▶ _Task description_:
If a line in the records contains the string "agent", show that line.

▶ _Data extracts_:
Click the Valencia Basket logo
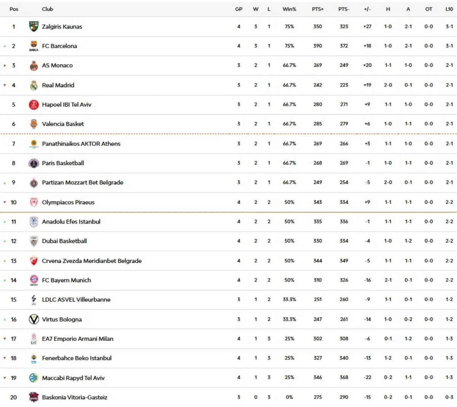Image resolution: width=457 pixels, height=407 pixels. click(34, 124)
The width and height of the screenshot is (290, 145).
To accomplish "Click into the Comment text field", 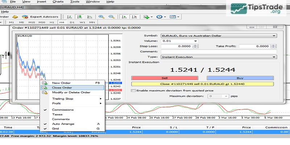I will [x=219, y=51].
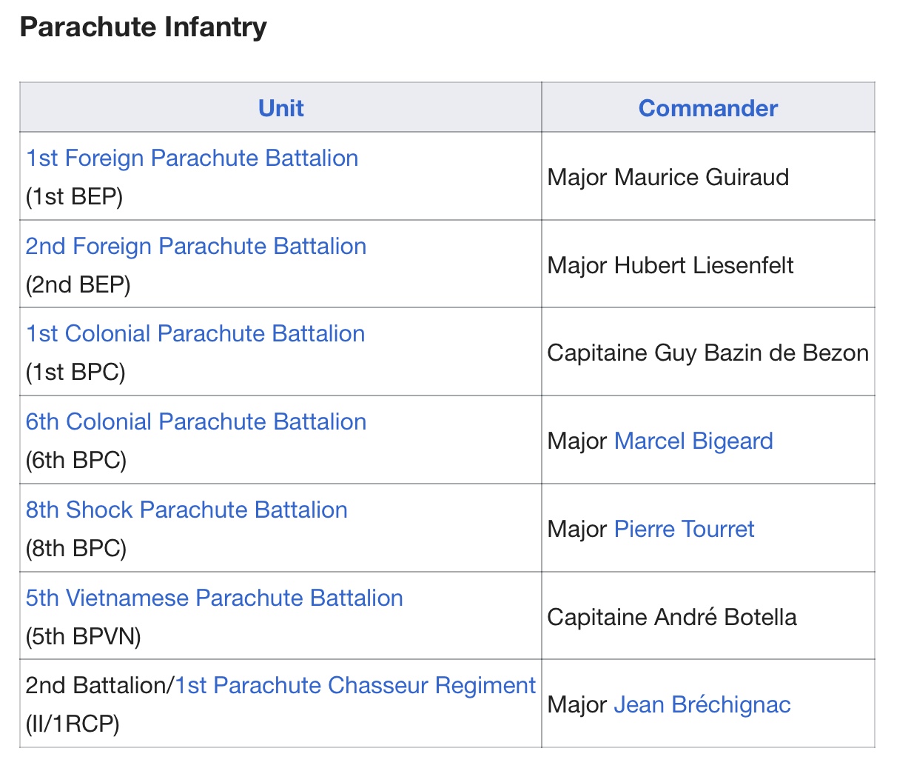Open the 1st Foreign Parachute Battalion link
The image size is (911, 771).
coord(192,158)
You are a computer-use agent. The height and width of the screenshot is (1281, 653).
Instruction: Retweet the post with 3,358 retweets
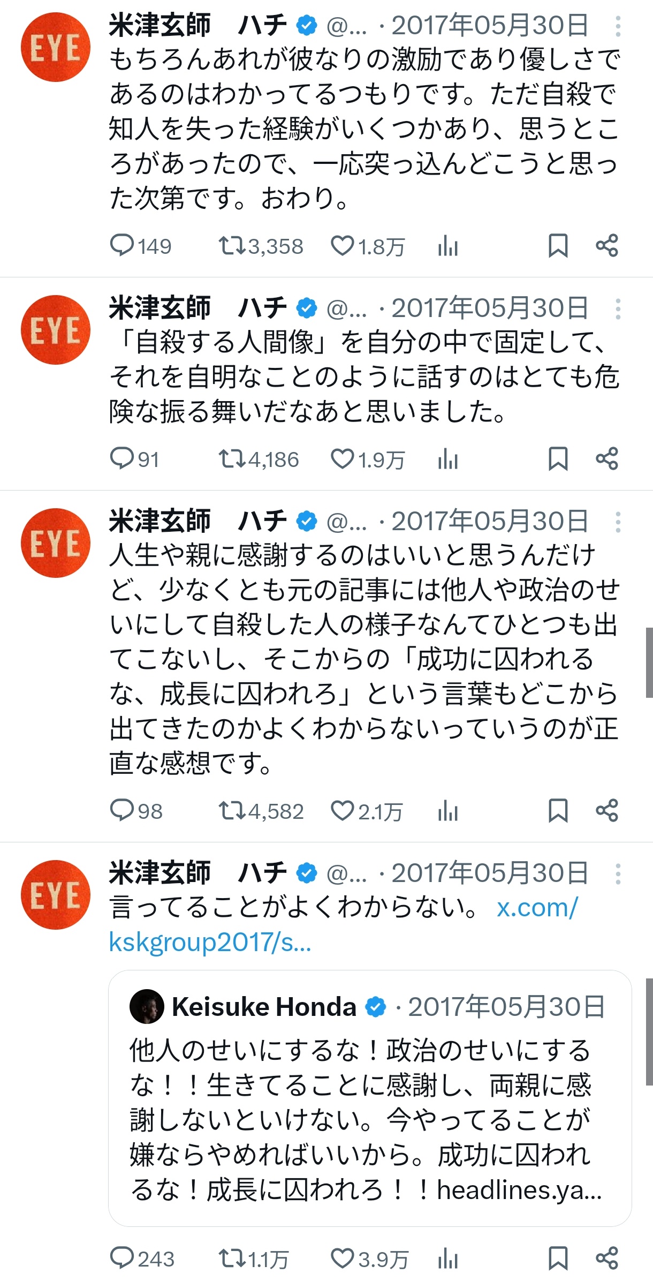(x=261, y=246)
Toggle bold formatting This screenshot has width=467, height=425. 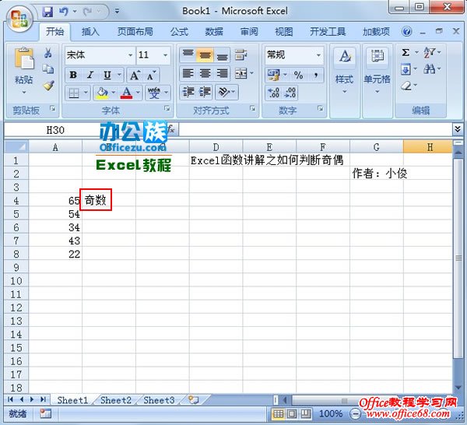point(73,75)
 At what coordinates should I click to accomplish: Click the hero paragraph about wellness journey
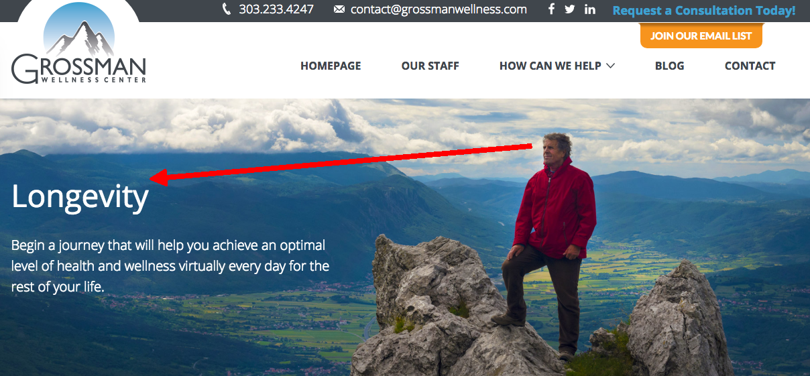tap(170, 265)
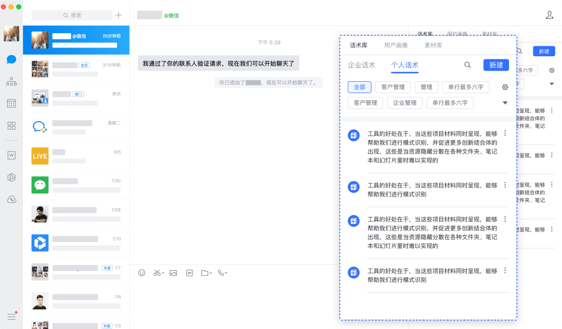Viewport: 562px width, 329px height.
Task: Toggle the 管理 filter tag
Action: point(426,87)
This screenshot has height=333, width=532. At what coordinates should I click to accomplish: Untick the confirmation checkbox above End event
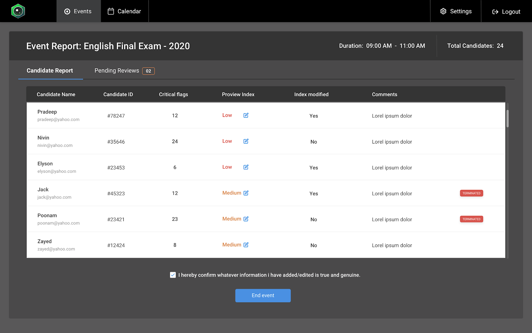coord(173,275)
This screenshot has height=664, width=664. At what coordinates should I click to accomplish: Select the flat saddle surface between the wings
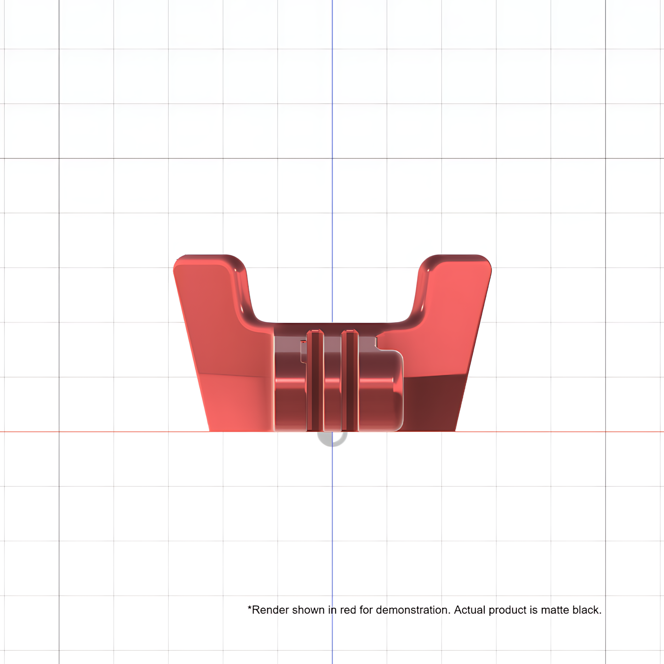[332, 327]
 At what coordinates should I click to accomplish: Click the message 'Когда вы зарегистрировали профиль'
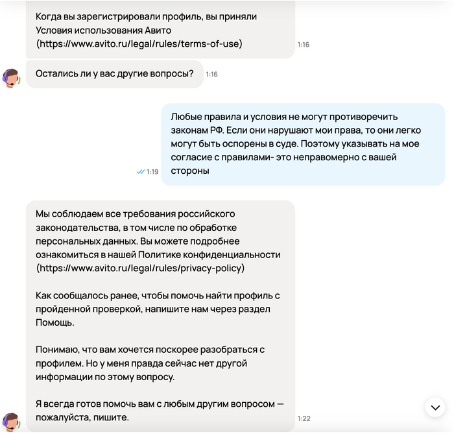click(x=160, y=29)
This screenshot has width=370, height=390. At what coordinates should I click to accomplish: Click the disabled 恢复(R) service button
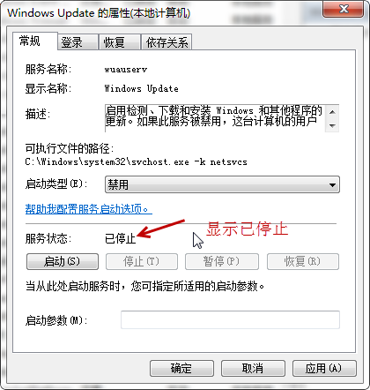coord(303,261)
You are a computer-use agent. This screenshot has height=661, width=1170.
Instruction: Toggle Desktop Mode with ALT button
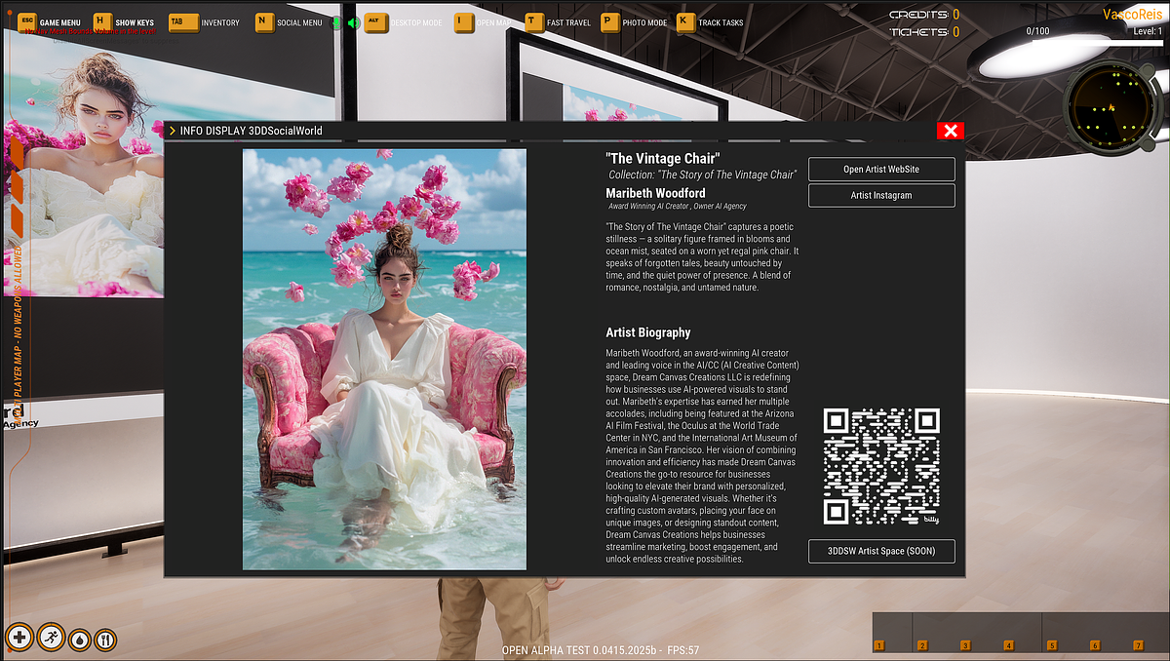[x=376, y=22]
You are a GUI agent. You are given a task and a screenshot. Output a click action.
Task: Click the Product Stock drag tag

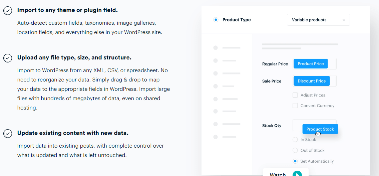[320, 129]
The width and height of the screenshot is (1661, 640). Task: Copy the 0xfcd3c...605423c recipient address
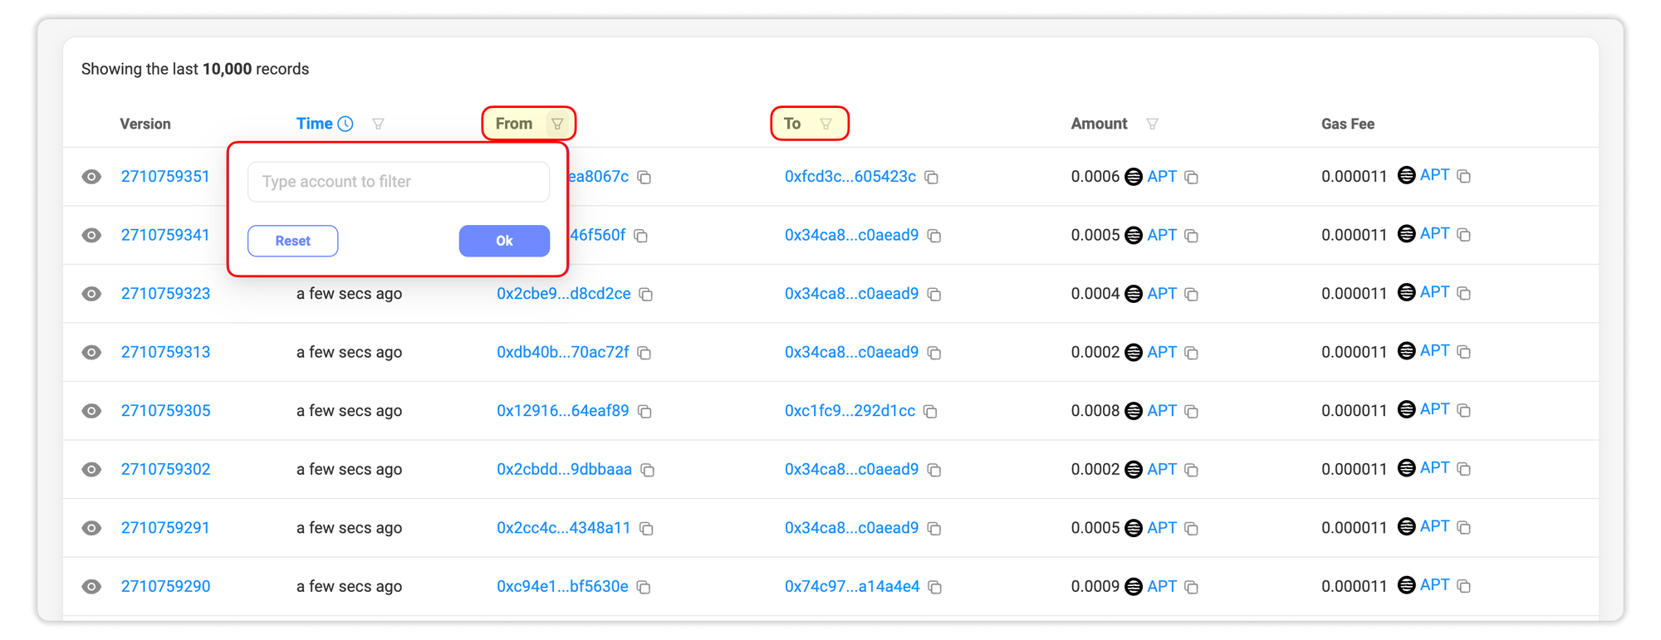[932, 178]
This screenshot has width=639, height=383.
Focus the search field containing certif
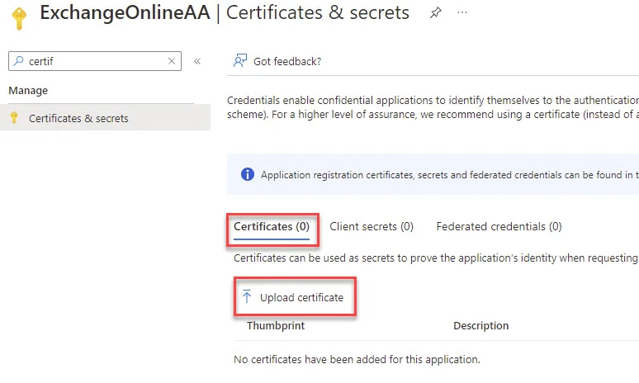coord(95,61)
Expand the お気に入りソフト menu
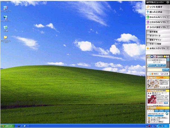Screen dimensions: 170x128 click(158, 48)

▶ _Result of the exercise_:
You are a computer-use agent. The height and width of the screenshot is (1281, 653).
You are a computer-use agent. This screenshot has height=661, width=1170.
You are a GUI agent. You are given a task and a screenshot. Output a click action.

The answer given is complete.